She too brought secrets with her. I hadn’t ever considered it, upon her return. I had been jaded by the bliss of her reappearance. But of course, her dark corners have always been my dark corners. And where I hadn’t taken the time to clear cobwebs, she had been peering with a candle.




Essential Unavoidable Step Four: Tell all the voices to listen to you. Remind them of the fun of singing in the shower, and with that affirmation, make a motion to renew faith in music. And eventually, progress to singing in cars. Quietly at first, then blaringly with windows rolled down and cold air trying to snatch your breath away.
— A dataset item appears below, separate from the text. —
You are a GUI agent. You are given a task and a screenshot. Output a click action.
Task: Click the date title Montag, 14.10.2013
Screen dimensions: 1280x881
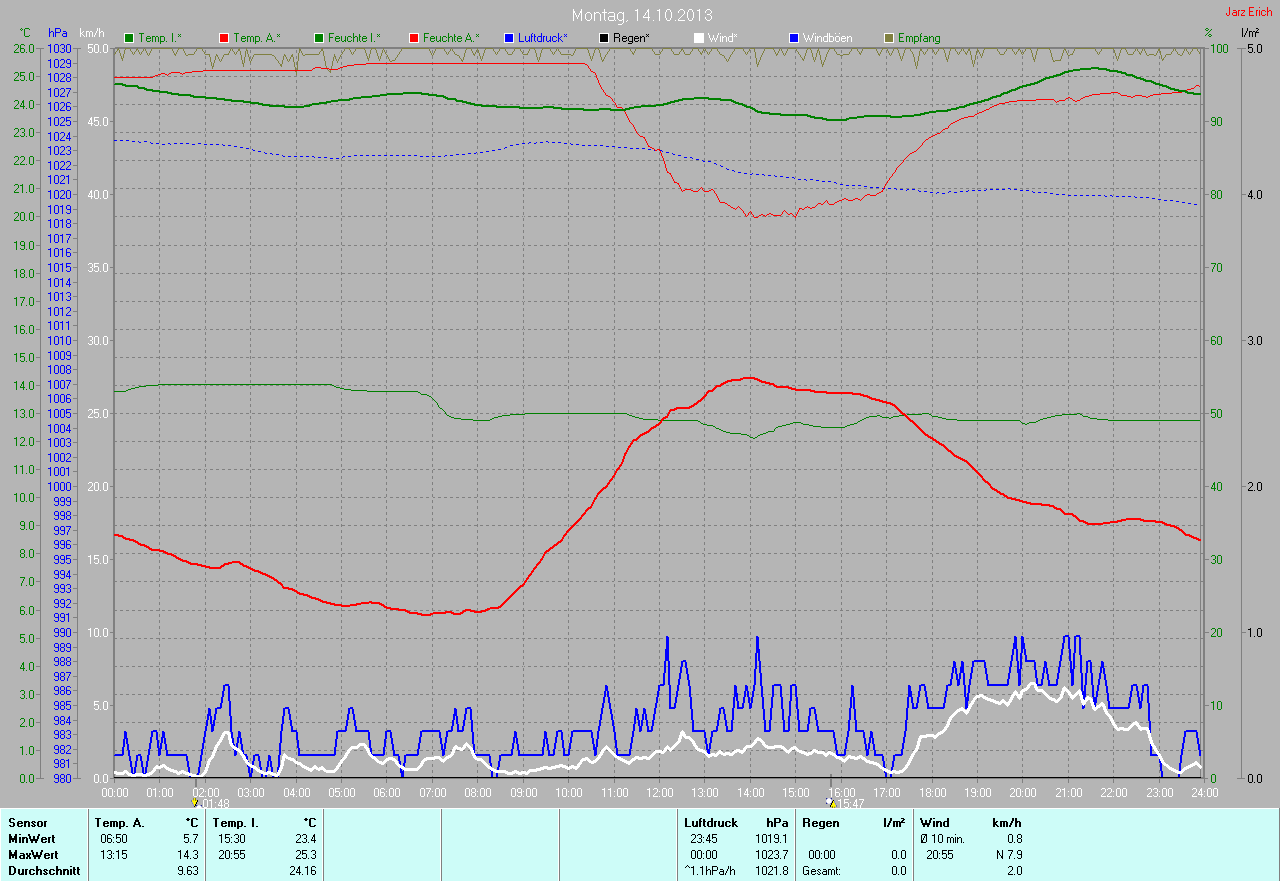(639, 15)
He almost always drives the speed limit. Apparently his testosterone levels are high enough that endangerment at 80 miles an hour is not a necessary right of proving his manhood. He doesn’t drum on the steering wheel and this is a great comfort to me. He sings, loudly and clearly and boldly enough to leave me to ponder how many octaves his range is. Regardless of artist or style, he sings with the same reckless abandon that most men drive. I am amazed at this, but don’t openly admit it. Admitting it might keep me from seeing the way his hair moves over his cheek each time he nods his head with a strong beat. He brakes cautiously, stays three car lengths back, rarely looks over at the passenger’s seat. I’m at a loss to ponder if dazzling singing and peaceful driving manner are related, so in lieu of thought I sit, arms folded across my waist, imagining again what it would be like to kiss him. If half the time I spent imagining kissing people were spent ACTUALLY kissing people, my world would be a drastically more interesting place. But then again, I’d have to buy a lot more chapstick to keep up. Again, give and take. It’s all a matter of priorities.

My brain tumbles into some grand fantasy of stopping at a red light as he brakes for a yellow… He turns to look at me, gives that usual little smirk. Forget if the light turns green, I tell myself. I lean over, he doesn’t notice at first, and when he does, he doesn’t pull away. I put my right had behind his head, god his hair is soft, tilt my head a little to the left, open my mouth, and (shall we forego the harlequin subtleties here) lay my lips on his, lightly at first, then weave my tongue in between them. The cigar flavor lingers. I don’t pull back. He starts to, for air or distance or in some noble effort to reestablish the friendship boundary, lean away from me. The light turns green. Forget if the light turns green. I think I lost sight of the boundary earlier in some plume of cigar smoke. A car slows behind us. We are still nose to nose, thinking, silently debating, already recalling what that first hesitant kiss was like. I can feel him as he breathes through his nose, the air warm on my lips. I can see from the corner of my eye the middle aged balding man behind us as he lowers his hand to the center of the steering wheel. And while he considers blowing his horn, disrupting our moment of some form of undiscovered bliss, I can see us through his eyes. The two of us engaged in an odd forehead to forehead huddle on the brink of a great discovery of some form or another. The man thinks it over; I’m almost sure of it, reasons through the repercussions in his mind and places his hand back on top of the wheel. Turns his tires to the right, and passes us in the next lane. I flutter my eyelids a little and glance down to the floorboard, still aware of his face so close to my own. I become excruciatingly aware of his feet. Sexual tension does not lend one to intelligent thought of menial things like whether the brake pedal is on the right or the left. He isn’t going for the gas. I don’t lean away. As he lets his lips slip toward mine again, I have one of those bizarre thought-flashing-before-your-eyes moments. I see one of those Fox sweeps week “When Animals Attack” shows, a zebra cornered by a lion, relying on its fight of flight cognition skills. And what category does this fall into. Neither of us is reaching for the door handle, and it really doesn’t feel that much like fighting. And I don’t even want to start the debate over who gets to be the zebra in this scenario.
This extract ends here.